These conditions are unsafe to human health.
To keep myself comfortable during summer, I close the curtains, crank up the floor fans, spray myself with water and place wet towels on my forehead.
In winter, the stone wall traps the cold winds at night and turns my home into a freezer.
I sleep under a pile of five blankets and turn up my small portable heater to keep warm.
These solutions only do so much when fundamentally, my home has poor energy efficiency standards. It's poorly insulated and sealed.
Yet my landlord has ignored requests for air conditioning and better insulation, and, I worry I can't push it further or I will be evicted.
Such conditions take a huge toll on physical and mental health. The blistering daytime temperatures inside my home make it impossible to get adequate rest after an exhausting overnight shift.
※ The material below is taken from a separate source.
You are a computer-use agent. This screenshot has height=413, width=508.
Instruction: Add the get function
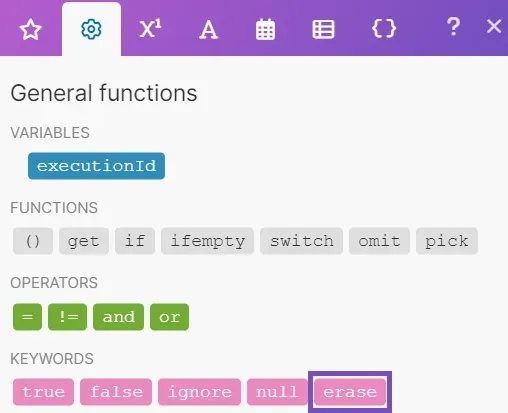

I'm not alone in my struggle as a renter. As advocacy group Better Renting's new Home Baked report shows, thousands of renters like me also endure dangerous poor-quality housing and unhelpful landlords.
As climate change drives more intense weather conditions, renters like me will have little choice but to endure these extremes.
This isn't right. Everybody deserves to live in a safe and affordable home. A liveable home shouldn't be a luxury.
We need the government to take stronger action on climate change and introduce a credible policy that quickly brings down emissions. But equally, we need laws that improve the energy efficiency of all housing stock. And, better access to shady areas and cool public spaces like libraries and swimming pools for the most vulnerable members of our society.
As autumn offers a short respite between the scorching summer and freezing winter temperatures in many rental homes across the country, I hope the government is paying attention to this critical issue.
Just as I go to work with people's health and wellbeing as my highest priority, I hope that our policymakers are doing the same.